Leopardo-da-pérsia, lobo-ibérico...

Para dizer tudo

 

      «O leopardo-da-pérsia, o lobo-ibérico, a girafa-de-angola, a impala-de-face-negra, a serpente-rei-oriental e a lebre-ibérica foram as espécies escolhidas e retratadas [por Joel Sartore]: as primeiras cinco no Jardim Zoológico de Lisboa e a última no Campus Agrário de Vairão, do Centro de Investigação em Biodiversidade e Recursos Genéticos (Cibio) da Universidade do Porto» («Já há animais de Portugal na maior arca fotográfica do mundo», Ana Maria Henriques, Público, 19.01.2018, p. 29).

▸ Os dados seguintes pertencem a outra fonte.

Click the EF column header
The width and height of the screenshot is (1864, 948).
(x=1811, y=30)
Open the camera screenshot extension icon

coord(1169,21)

      A ironia de tudo isto é que o Público é o mais cioso dos jornais a aplicar esta regra do Acordo Ortográfico de 1990. Terá Nuno Pacheco noção disto? Poderá ter, pois não é a primeira vez que o escrevo. Bem, não acho tão mal, que eu próprio não aderisse a esta forma de grafar os nomes comuns dos animais. Mas o Público... Há quem se oponha, e com excelentes argumentos, diga-se. Excelentes não, muito melhores do que os nossos, que seguimos a regra. Sim, especialmente nós, que não aplicamos o Acordo Ortográfico de 1990. É verdade que existe o provérbio que diz que um excesso de franqueza é uma indecência, como a nudez? Deve ter sido inventado pelos que, tendo a mesma fraqueza, não têm a mesma coragem.